◆ TASK GOAL: Go through the entries below. Copy out every line that contains "section".

Stored data entries:
== == ==

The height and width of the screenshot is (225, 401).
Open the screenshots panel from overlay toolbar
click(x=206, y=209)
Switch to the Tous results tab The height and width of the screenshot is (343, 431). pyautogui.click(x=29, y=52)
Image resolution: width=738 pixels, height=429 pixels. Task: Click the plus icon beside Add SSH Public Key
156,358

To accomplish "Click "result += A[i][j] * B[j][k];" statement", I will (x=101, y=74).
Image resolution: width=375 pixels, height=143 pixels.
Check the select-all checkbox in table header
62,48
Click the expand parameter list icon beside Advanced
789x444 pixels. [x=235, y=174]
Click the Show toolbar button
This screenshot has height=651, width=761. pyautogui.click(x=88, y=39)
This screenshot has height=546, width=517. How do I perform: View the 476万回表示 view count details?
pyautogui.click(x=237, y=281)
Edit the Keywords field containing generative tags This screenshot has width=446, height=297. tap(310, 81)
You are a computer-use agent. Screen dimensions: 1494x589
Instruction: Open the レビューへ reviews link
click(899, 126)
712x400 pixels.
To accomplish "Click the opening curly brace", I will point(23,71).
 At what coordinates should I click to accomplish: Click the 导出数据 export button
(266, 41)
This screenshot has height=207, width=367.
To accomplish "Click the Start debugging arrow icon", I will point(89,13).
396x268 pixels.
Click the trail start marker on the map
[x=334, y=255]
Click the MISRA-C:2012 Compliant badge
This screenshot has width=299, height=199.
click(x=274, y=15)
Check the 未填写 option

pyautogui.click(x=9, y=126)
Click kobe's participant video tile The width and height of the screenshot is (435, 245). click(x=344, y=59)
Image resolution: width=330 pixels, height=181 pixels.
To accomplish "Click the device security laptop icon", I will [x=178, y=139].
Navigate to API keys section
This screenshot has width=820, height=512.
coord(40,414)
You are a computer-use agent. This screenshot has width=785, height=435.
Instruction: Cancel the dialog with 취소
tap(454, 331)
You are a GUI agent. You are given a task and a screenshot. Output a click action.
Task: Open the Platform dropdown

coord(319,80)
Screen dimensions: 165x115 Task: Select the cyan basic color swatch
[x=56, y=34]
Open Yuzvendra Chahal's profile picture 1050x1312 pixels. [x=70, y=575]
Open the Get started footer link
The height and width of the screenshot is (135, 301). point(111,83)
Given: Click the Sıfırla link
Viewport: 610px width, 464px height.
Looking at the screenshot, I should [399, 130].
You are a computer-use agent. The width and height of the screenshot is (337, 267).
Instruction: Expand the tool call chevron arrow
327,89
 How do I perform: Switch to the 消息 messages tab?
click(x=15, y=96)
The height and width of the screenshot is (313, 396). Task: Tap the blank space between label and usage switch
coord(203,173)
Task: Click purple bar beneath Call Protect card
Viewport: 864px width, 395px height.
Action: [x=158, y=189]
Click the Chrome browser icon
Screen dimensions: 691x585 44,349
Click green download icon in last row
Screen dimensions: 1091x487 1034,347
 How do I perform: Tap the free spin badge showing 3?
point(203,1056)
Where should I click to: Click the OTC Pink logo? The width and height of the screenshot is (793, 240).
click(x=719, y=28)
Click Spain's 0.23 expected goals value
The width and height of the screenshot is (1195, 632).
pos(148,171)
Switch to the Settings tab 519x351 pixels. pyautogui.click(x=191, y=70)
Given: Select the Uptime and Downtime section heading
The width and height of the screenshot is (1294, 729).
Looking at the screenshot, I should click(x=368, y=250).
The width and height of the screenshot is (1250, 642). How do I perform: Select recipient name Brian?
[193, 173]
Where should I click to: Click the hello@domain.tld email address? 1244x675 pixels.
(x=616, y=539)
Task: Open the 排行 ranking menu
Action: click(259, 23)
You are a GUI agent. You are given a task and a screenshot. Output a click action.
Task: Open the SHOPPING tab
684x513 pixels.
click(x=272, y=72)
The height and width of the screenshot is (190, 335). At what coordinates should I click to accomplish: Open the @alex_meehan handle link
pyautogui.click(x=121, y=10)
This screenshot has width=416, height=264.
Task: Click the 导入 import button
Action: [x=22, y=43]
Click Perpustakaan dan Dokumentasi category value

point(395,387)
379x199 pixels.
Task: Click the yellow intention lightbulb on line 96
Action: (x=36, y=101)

== == ==

◆ TASK RESPONSE:
Navigate to API keys section
Given: Select the Uptime and Downtime section heading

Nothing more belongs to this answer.